Кто-то из соседнего класса (я уже и имя его не помню) написал мне записку, которую я даже не получила.
«Я хочу тебя поцеловать» – было написано в ней. Но записку перехватила одна из одноклассниц и притащила домой. Ее мама в гневе позвонила учителю с требованием исключить меня из класса за аморальное поведение. Меня, которая в жизни до этого не целовалась, не встречалась, которую не зажимали мальчишки, потому что я была на год младше всех и у меня «еще ничего не выросло».
Инициировали собрание с детьми. Ну как собрание… Судилище, где выводили к доске и устраивали допрос с очными ставками – кто видел, в чем еще я была замечена, и кто что знает про меня или тех, кто со мной общался.
Такие вещи даже писать отвратительно и стыдно. Я не представляю, как это должна была выдержать 12-летняя девочка в далеком 1990 году.
Та ситуация вновь подтвердила мне, что никому нельзя доверять. Мир всегда будет против тебя. Ты можешь быть 150 раз хорошей, но всегда найдется кто-то, кто может попытаться тебя опорочить. И тебе никто не поверит. Эффект толпы будет увлекать даже хороших людей. А многие из тех, кто все-таки тебе поверит, просто не отважатся поддержать тебя в открытую. Ты одна. И никто за тебя не вступится. Тебя будут осуждать, исключать, отвергать. Ты будешь одна и дальше, потому что другим хорошим девочкам запретят с тобой дружить. А ты уже нет, не хорошая. Тебе нет места в обществе.
Мне 14, и все смотрят на меня. Я стараюсь держать голову выше, но краска стыда будто залила глаза, уши, покатилась по шее и сковала плечи.
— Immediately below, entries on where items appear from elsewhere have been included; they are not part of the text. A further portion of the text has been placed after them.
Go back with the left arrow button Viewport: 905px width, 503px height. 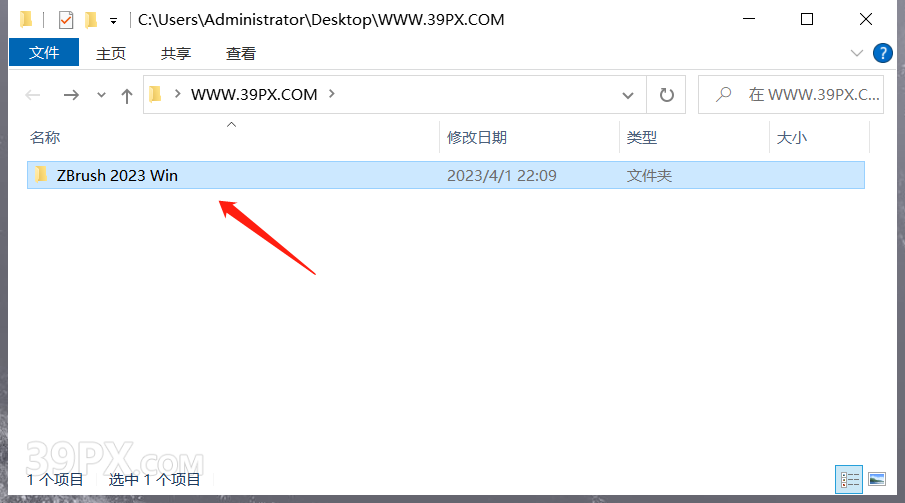tap(33, 95)
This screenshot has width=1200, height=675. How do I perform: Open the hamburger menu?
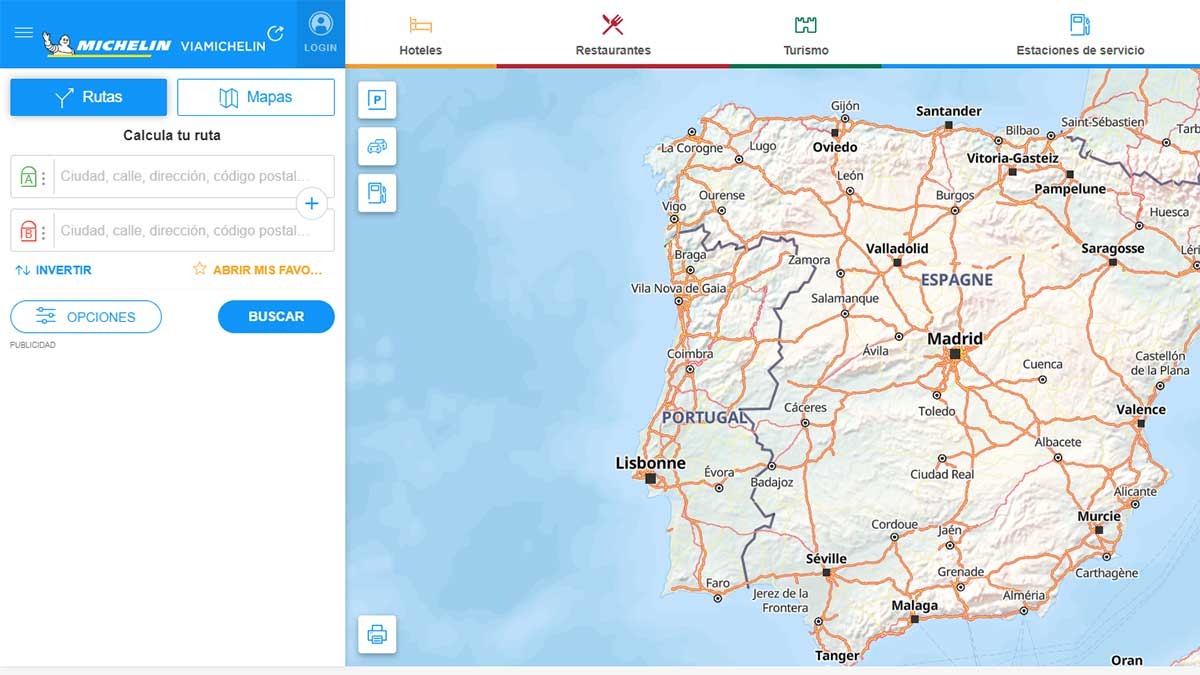pyautogui.click(x=24, y=32)
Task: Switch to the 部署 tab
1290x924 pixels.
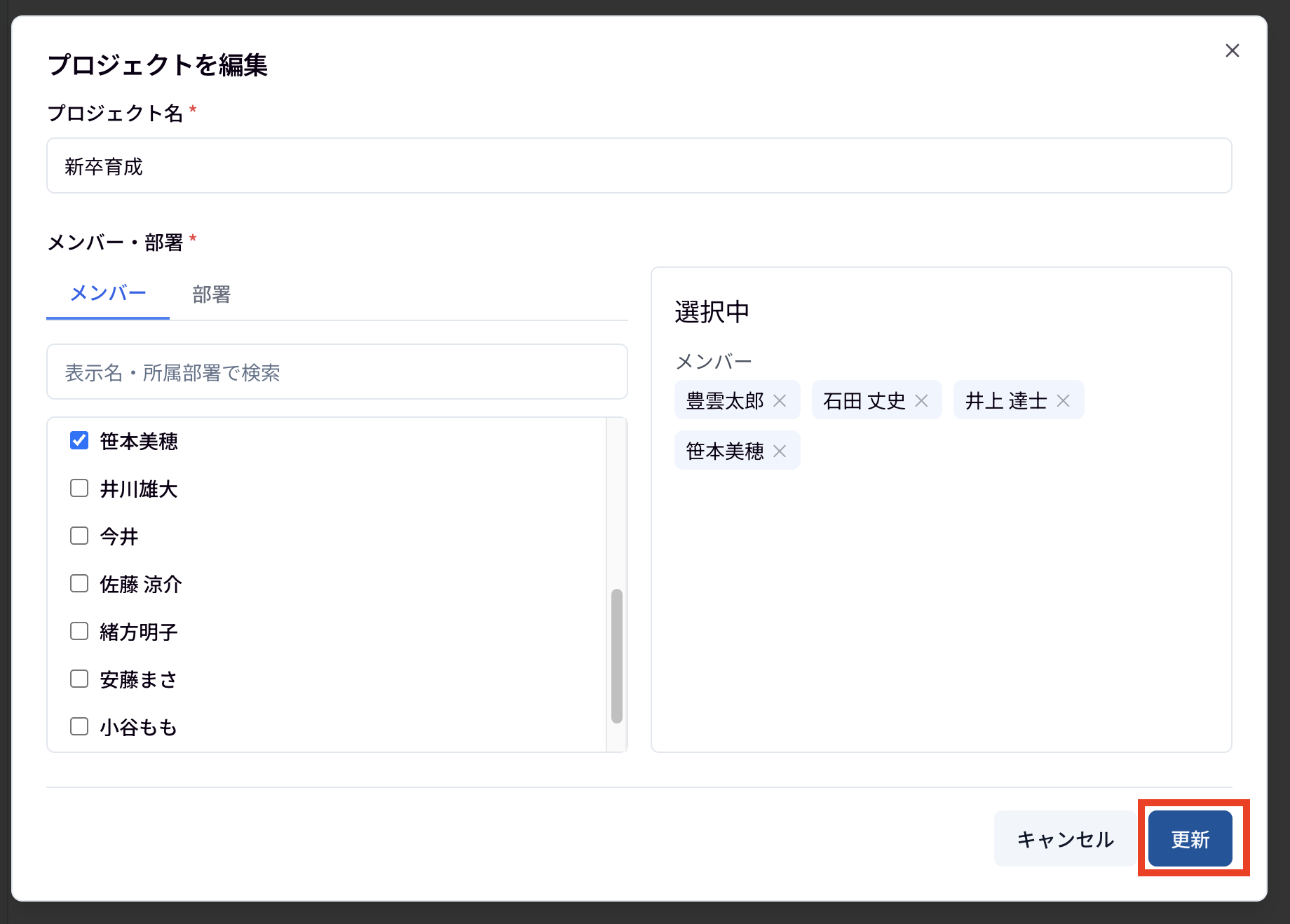Action: click(x=211, y=294)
– Такая хорошая девочка и така-а-ая лгунья!!! Ка-а-а-ак ты посмела??? Кто ты така-а-а-ая??? – Татьяна Федоровна переходит на крик, но я слышу, как откуда-то с заднего ряда одноклассники пытаются вмешаться:
– Вообще-то у нее день рождения сегодня!
Я сжимаю челюсти и выдаю, чтобы отвлечь ее внимание от пацанов:
– Не орите на меня!
– Что-о-о-о ты сказала?! – задыхается от возмущения учительница, и в этот момент с задних парт передают контрольную, которую я закончила и дала списать остальным. Татьяна Федоровна застала меня без работы, спросила, где она, и я показала на случайный листок на столе.
Обман раскрывается и вызывает гнев математички. Увидев листок с контрольной, она выпаливает:
– Родителей в школу!!! А за контрольную двойка!!! И всем, кто списывал, – тоже! – сверкнув глазами, она победоносно глядит на меня и стремительно мчится по классу, вырывая листочки у остальных. А потом возвращается к столу, размахивая работами и распаляясь от собственной праведности. – Всем двойки! Всему классу! – орет она и плюхается на застонавший от ее веса стул.
Мне кажется, что деревянный пол класса раздвигается и я проваливаюсь под землю и продолжаю лететь в какой-то кромешный ад, полный черных и красных красок.
К сожалению, этого не происходит, и я все еще стою, держась двумя руками за парту, чтобы не упасть от стыда. А потом, будучи не в силах больше стоять, держать маску подросткового нигилизма и скрывать от учительницы навернувшиеся слезы от стыда, несправедливости и гнева, я все же сажусь.